When I was a girl of 7 or 8 my favorite drink was plain tonic water, on the rocks. On midsummer Saturday afternoons, my parents would come home from playing tennis with friends and mix stiff gin cocktails to sip on the patio — and I’d clamor for a glass of my own. Mom would stack one with ice cubes and fill it to the top; fizzy and bitter, the bubbles may have tickled my nose and made me giggle — but even then I sensed instinctively that the taste on my tongue was thoroughly adult.
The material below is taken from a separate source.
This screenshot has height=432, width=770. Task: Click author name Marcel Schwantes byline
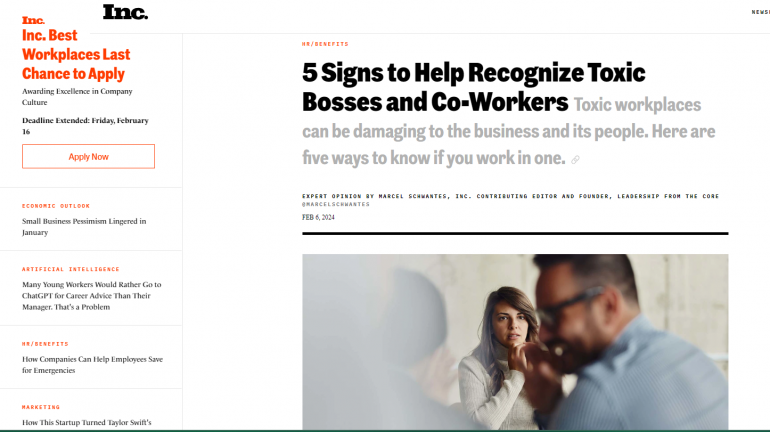[x=412, y=196]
Of course, I’m adult now too — and have long since starting mixing my tonic water with stronger stuff — but I’m still utterly devoted to the peculiar charms of quinine. Which is why I felt an immediate kinship a few years ago, when over a (rather debauched) beach weekend, a college friend introduced me to his father’s standard summer drink. No reinvention of the wheel, it was essentially a traditional gin and tonic with the gin swapped out for a generous glug of dark rum. But it tasted delicous and felt somehow mischievous: like a salty-dog twist on a blueblood standard. In honor of my friend’s pop, I immediately dubbed it The Bill Hoyt. And I’ve been hoisting it to celebrate summer (and sand between my toes and striped towels and trashy mystery novels) ever since.

2 1/2 oz. dark rum (I use Mount Gay)
2 oz. tonic water
1/2  lime

Fill an old fashioned or collins glass completely with ice. Pour in rum. Top with tonic water and juice of 1/2 lime. Stir. Garnish with lime wedge. Put your feet up.